Along with all the other major studios, Warner is trying to figure out the best way to beat the pirates and keep a hold on the ancillary revenue generated by DVDs, etc.
In what looks at first to be a step in the right direction, the latest Blue-Ray release of The Dark Knight includes a “digital version” that can be played on your computer or PMP. Sort of…
“I discovered Warner’s “anywhere” means an internet-connected Windows XP or Vista machine and PlaysForSure-enabled portable devices.

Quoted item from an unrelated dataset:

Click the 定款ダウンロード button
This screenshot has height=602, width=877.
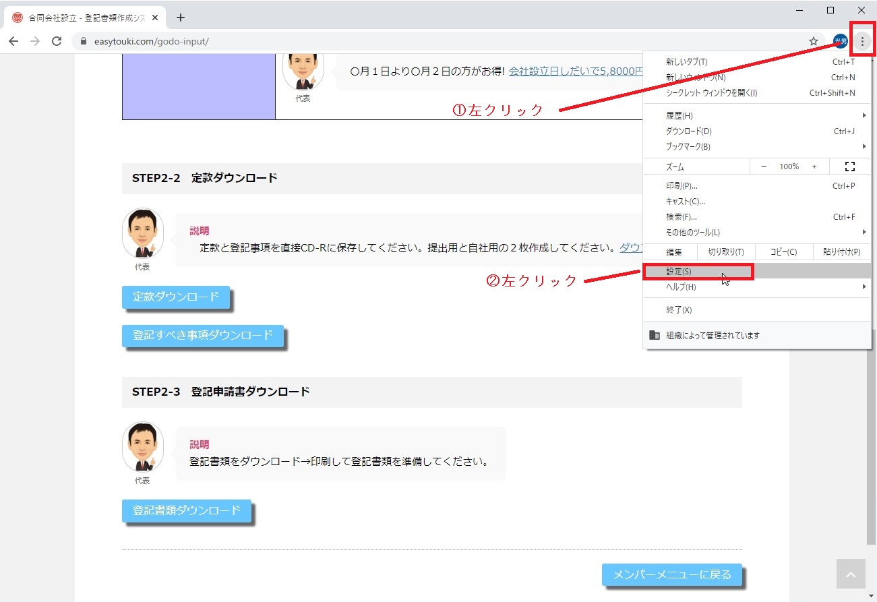click(176, 297)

So Macs or Linux machines, iPods and other portable media players without Microsoft’s copy protection (you know, the one they’ve been wanting to shut down), apparently aren’t included in Warner’s definition.” (via)
So, instead of providing the movie in a format that replicates the pirated versions, this is just another completely limited copy that makes you feel like a schmuck for shelling out your cash to “buy” something that turns out not to truly be yours to use as you please.
And they wonder why people still download pirated copies?
Short answer: I don’t think so.
However, over on TechDirt there are some comments on Ian Rogers (former GM of Yahoo Music) open letter to EMI in which he talks of a new(ish) idea:
“affinity labels. Put together various mini-labels under which similar types of bands are associated. And, include on those labels a few of the “big name” EMI artists. Thus, for all the fans who are fans of some huge artist, by creating these affinity labels, it will help drive the fans of the big name artist to those other bands as well, knowing that they all have a similar sound or musical philosophy.”
I might be crazy but this sounds a lot like every indie label out there except with the idea of using big bands to attract fans to smaller bands. Every indie label that’s any good is good because of its taste and fans of a label trust each new band the label releases will be worth listening to.
Applying this basic concept to the major labels – basically turning them into a bunch of mini-labels – is something the big film studios have tried to do over the past decade or two. They formed little “indie” studios within their bigger frameworks to distribute smaller films.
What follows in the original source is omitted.